Task details →
Please write each record out again word for word.
[Supplied data — start]
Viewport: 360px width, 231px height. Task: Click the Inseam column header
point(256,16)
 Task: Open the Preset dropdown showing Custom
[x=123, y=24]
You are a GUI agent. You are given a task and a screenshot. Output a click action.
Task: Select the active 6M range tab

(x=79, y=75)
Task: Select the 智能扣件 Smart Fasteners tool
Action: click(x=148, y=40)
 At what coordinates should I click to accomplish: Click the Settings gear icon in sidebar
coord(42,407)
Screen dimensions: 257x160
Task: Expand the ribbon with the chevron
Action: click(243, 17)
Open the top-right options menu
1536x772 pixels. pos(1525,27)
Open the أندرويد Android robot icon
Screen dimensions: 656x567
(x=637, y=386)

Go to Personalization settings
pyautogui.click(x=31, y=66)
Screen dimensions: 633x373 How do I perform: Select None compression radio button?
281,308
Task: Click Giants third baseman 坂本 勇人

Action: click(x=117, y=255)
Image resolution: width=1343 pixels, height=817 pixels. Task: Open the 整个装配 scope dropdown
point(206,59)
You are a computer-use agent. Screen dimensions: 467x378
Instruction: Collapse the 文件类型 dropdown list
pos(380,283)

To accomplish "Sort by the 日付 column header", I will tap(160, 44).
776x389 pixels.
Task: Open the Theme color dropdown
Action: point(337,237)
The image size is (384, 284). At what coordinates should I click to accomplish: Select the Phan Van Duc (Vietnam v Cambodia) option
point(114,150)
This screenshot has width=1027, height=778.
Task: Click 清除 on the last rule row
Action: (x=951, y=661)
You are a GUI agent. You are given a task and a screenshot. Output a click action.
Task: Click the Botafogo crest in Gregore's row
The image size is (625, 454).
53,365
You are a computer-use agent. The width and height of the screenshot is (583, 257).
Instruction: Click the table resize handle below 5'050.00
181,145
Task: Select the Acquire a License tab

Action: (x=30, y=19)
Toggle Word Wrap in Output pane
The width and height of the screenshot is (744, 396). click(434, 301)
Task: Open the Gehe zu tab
[Supplied data — finish]
Task result →
Viewport: 360px width, 231px height. Task: Click the Inseam column header
point(256,16)
 Task: Open the Preset dropdown showing Custom
[x=123, y=24]
You are a GUI agent. You are given a task and a screenshot. Output a click action.
Task: Select the active 6M range tab

(x=79, y=75)
Task: Select the 智能扣件 Smart Fasteners tool
Action: click(x=148, y=40)
 At what coordinates should I click to accomplish: Click the Settings gear icon in sidebar
coord(42,407)
Screen dimensions: 257x160
Task: Expand the ribbon with the chevron
Action: click(243, 17)
Open the top-right options menu
1536x772 pixels. pos(1525,27)
Open the أندرويد Android robot icon
Screen dimensions: 656x567
(x=637, y=386)

Go to Personalization settings
pyautogui.click(x=31, y=66)
Screen dimensions: 633x373 How do I perform: Select None compression radio button?
281,308
Task: Click Giants third baseman 坂本 勇人

Action: click(x=117, y=255)
Image resolution: width=1343 pixels, height=817 pixels. Task: Open the 整个装配 scope dropdown
point(206,59)
You are a computer-use agent. Screen dimensions: 467x378
Instruction: Collapse the 文件类型 dropdown list
pos(380,283)

To accomplish "Sort by the 日付 column header", I will tap(160, 44).
776x389 pixels.
Task: Open the Theme color dropdown
Action: point(337,237)
The image size is (384, 284). At what coordinates should I click to accomplish: Select the Phan Van Duc (Vietnam v Cambodia) option
point(114,150)
This screenshot has width=1027, height=778.
Task: Click 清除 on the last rule row
Action: (x=951, y=661)
You are a GUI agent. You are given a task and a screenshot. Output a click action.
Task: Click the Botafogo crest in Gregore's row
The image size is (625, 454).
53,365
You are a computer-use agent. The width and height of the screenshot is (583, 257).
Instruction: Click the table resize handle below 5'050.00
181,145
Task: Select the Acquire a License tab

Action: (x=30, y=19)
Toggle Word Wrap in Output pane
The width and height of the screenshot is (744, 396). click(434, 301)
Task: Open the Gehe zu tab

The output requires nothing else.